A new factor this season. The Jets are finally working on strengthening the offensive block thanks to Joe Douglas. But due to Johnson's incompetence, who fired McKinnen too late, allowing him to draft and skimp on the free agency market, Joe Douglas got two instead of one lost year. With a decade of failed drafts and coaches unable to squeeze the most out of their mentees, Douglas is facing a tough challenge. Of course, the situation would be facilitated by having a good coach who could maximize the potential of his players.
I hope you noticed a pattern in these two stories. I would also like to remind you of the definition of insanity, as we are constantly stuck in it. Until now, the Jets have been unable to surround their quarterbacks with the proper tools to succeed. Instead, they depleted their potential and then took on the next athlete. The only way to break this chain is to actually break the chain. That is why talking about “tank for Trevor” is not only another madness, but also playing in this eternal definition.
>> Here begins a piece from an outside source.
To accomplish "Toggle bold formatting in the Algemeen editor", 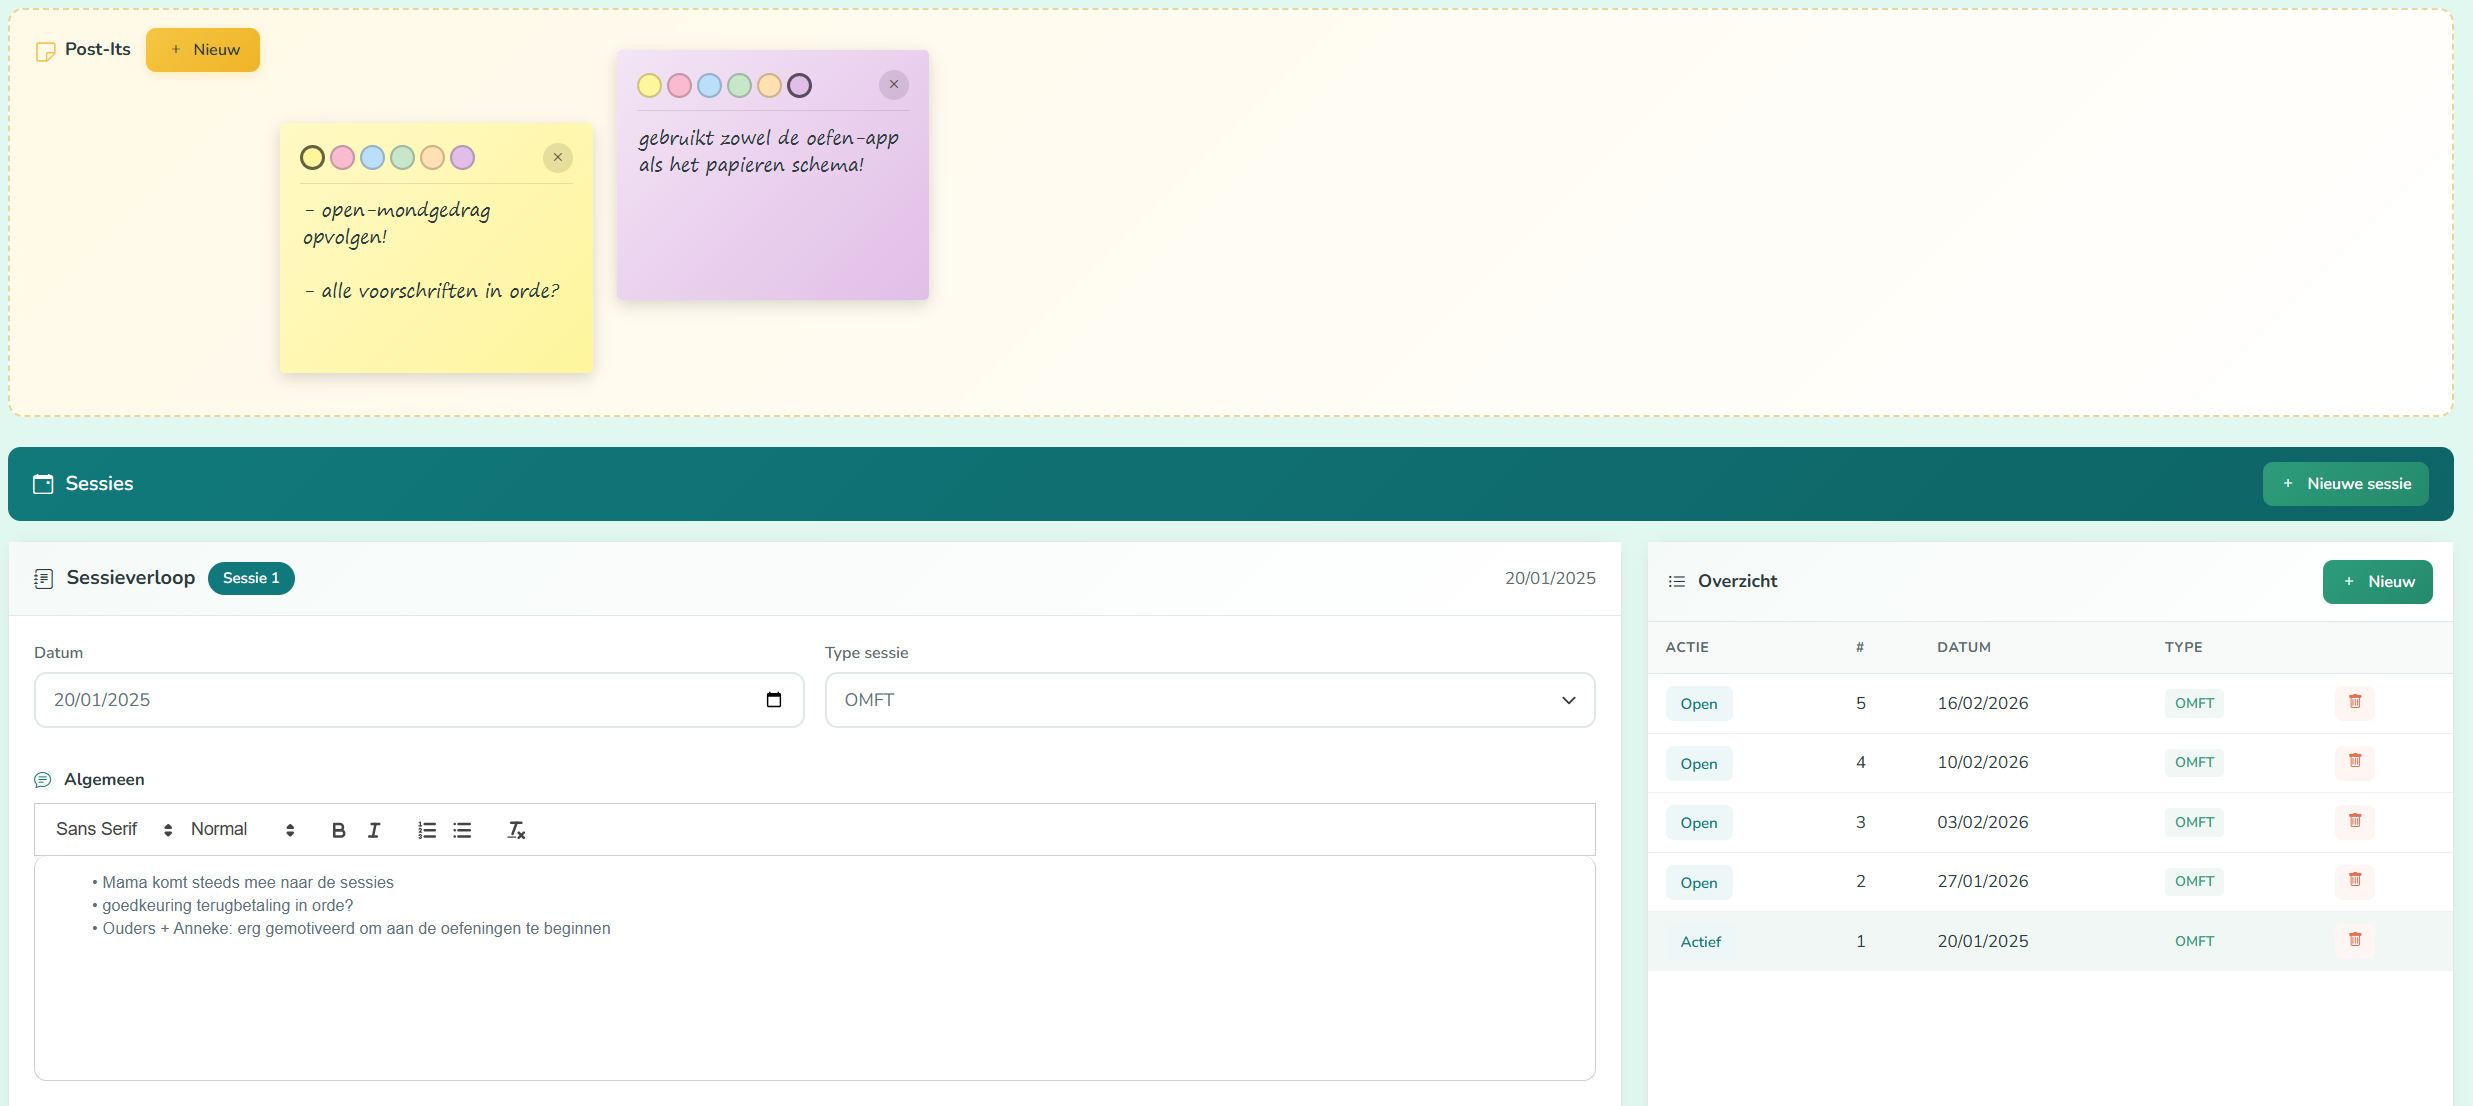I will pos(338,830).
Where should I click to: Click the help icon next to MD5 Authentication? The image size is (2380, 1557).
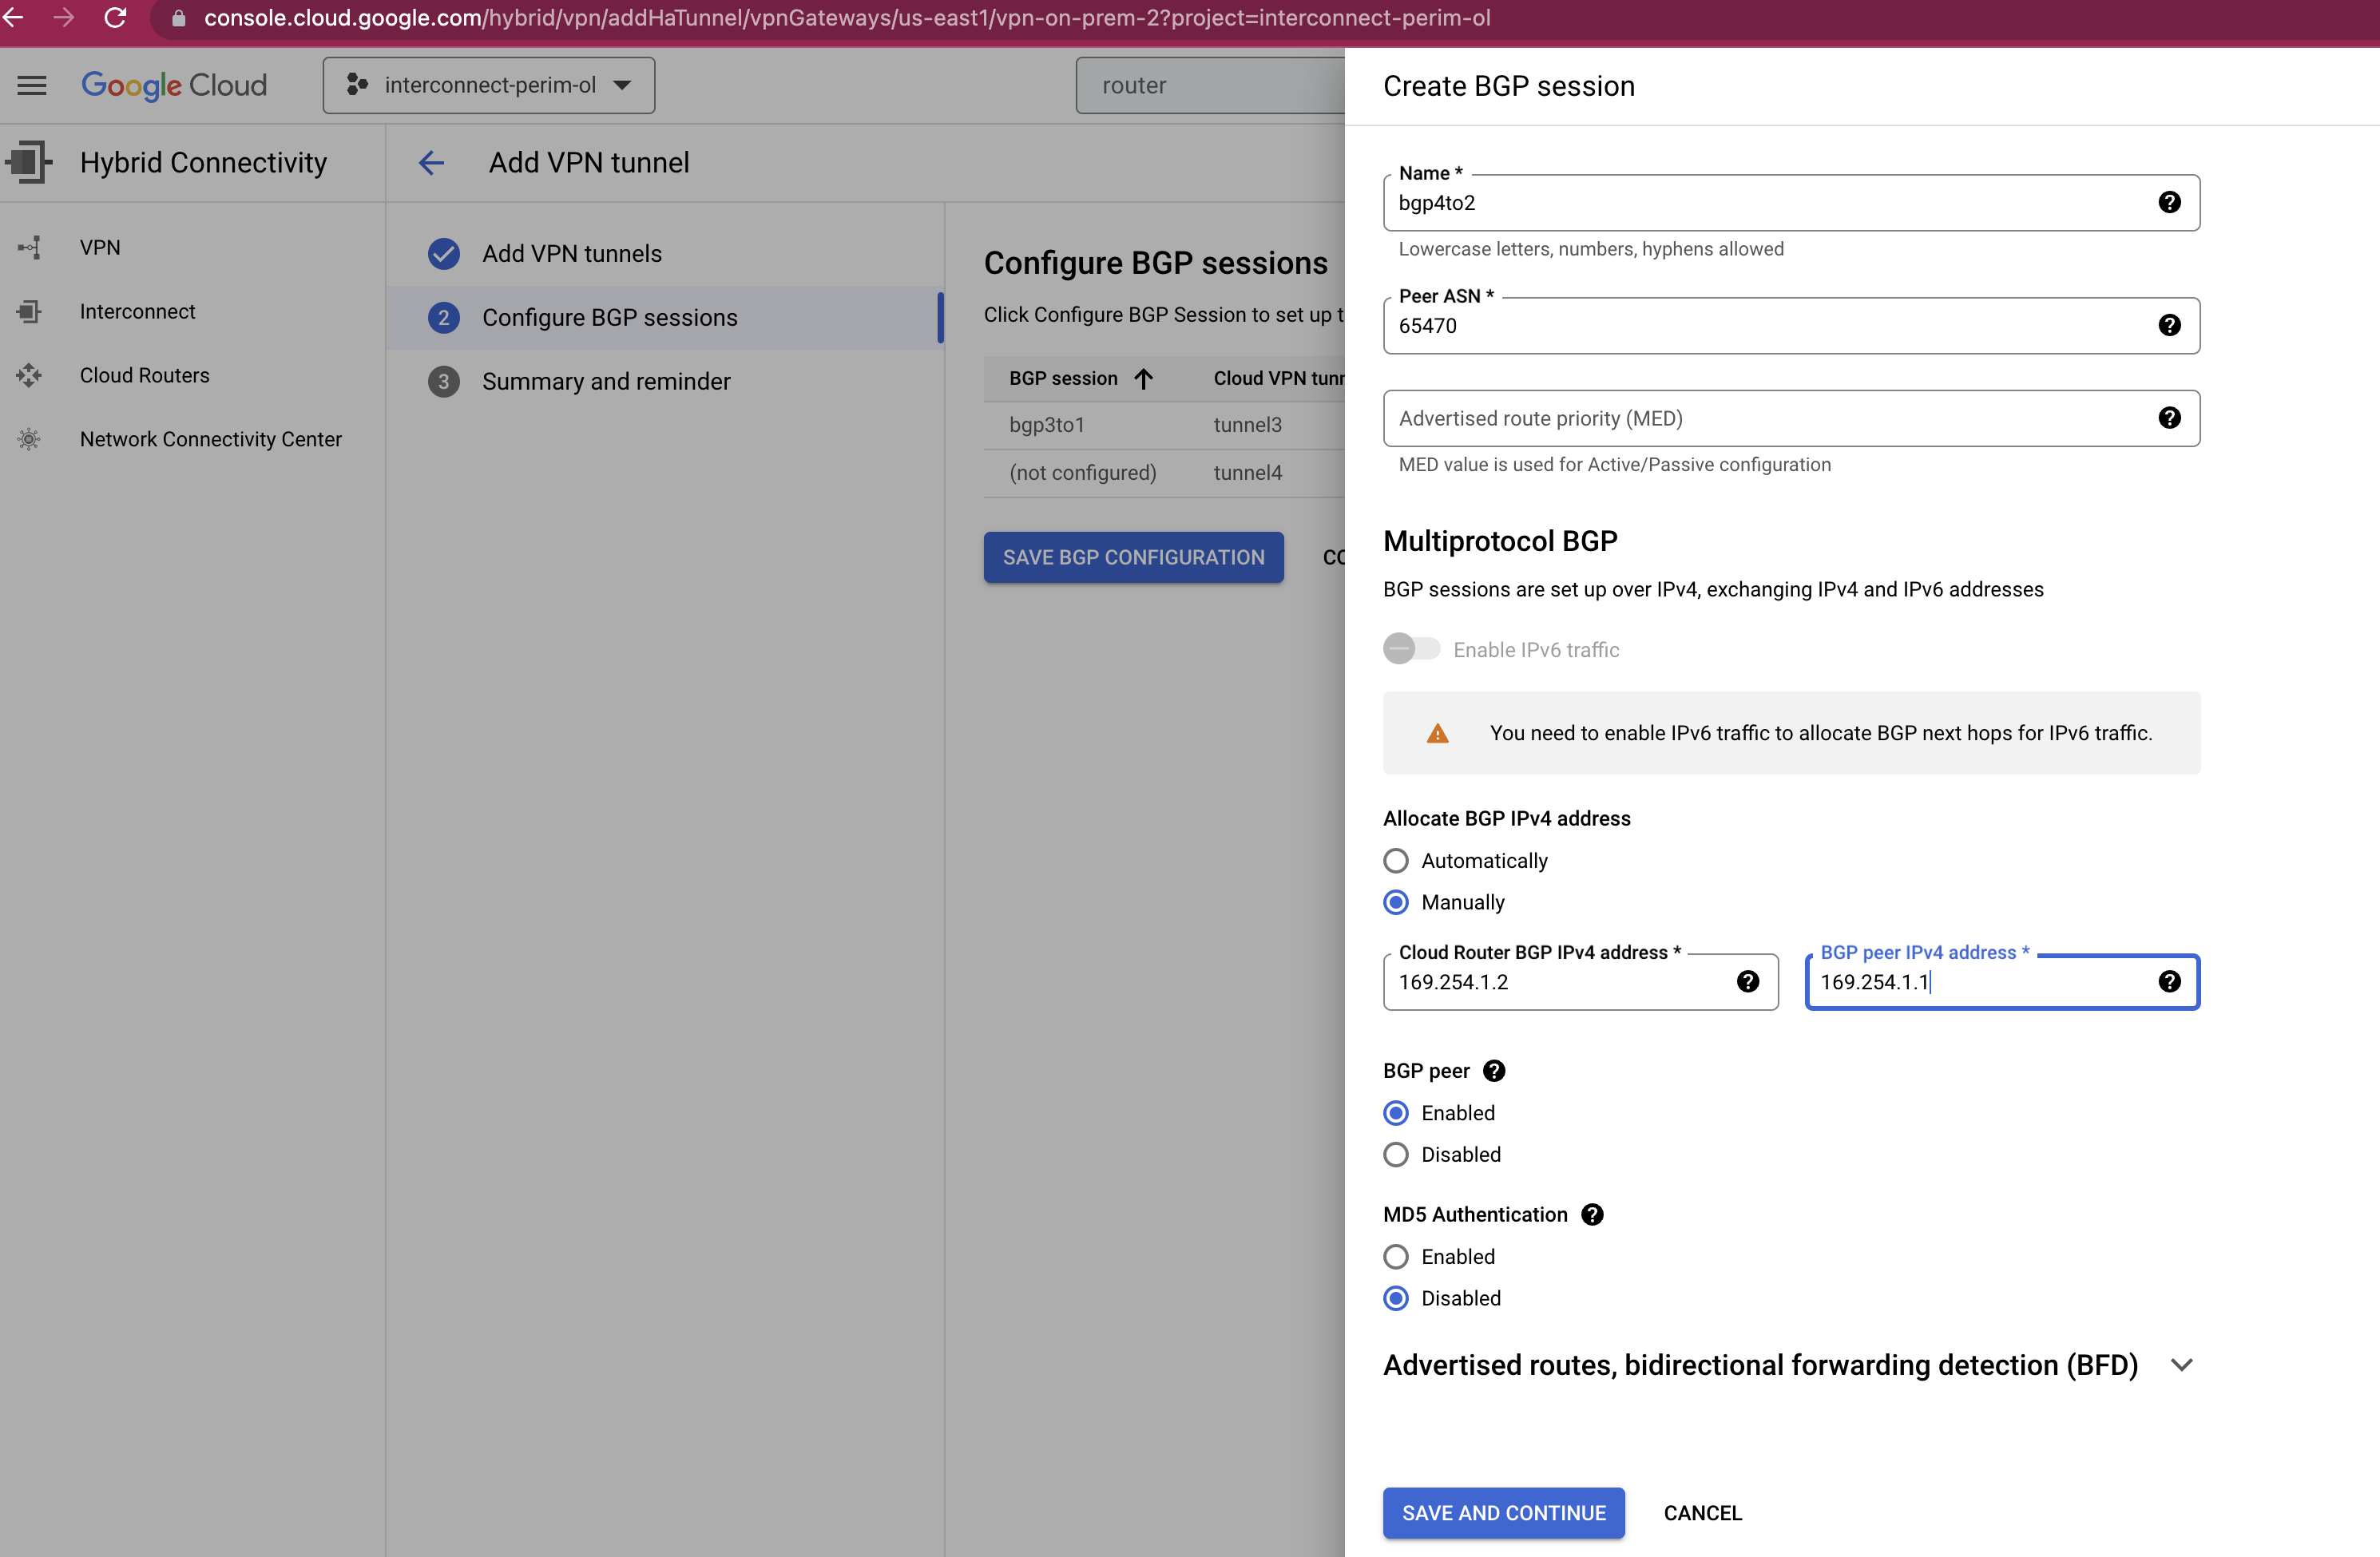(1591, 1214)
We see firsthand what a severely weakened roster, coupled with terrible coaching, does to a young quarterback and his morale. We watch as Sam Darnold regresses right before our eyes and becomes an empty shell, an empty golem of the player he was / could be.
The Johnson family must give Douglas 100% control of the organization and the ability to do whatever he thinks is right with this team. After that, we have to be patient while JD builds a team of good players around Darnold. I’m not saying it’s going to be easy, and I’m not saying it’s going to be fast, but what I’m saying is this: if we continue to draft the best quarterbacks and ignore the real problem, nothing will ever change in the green part of New York.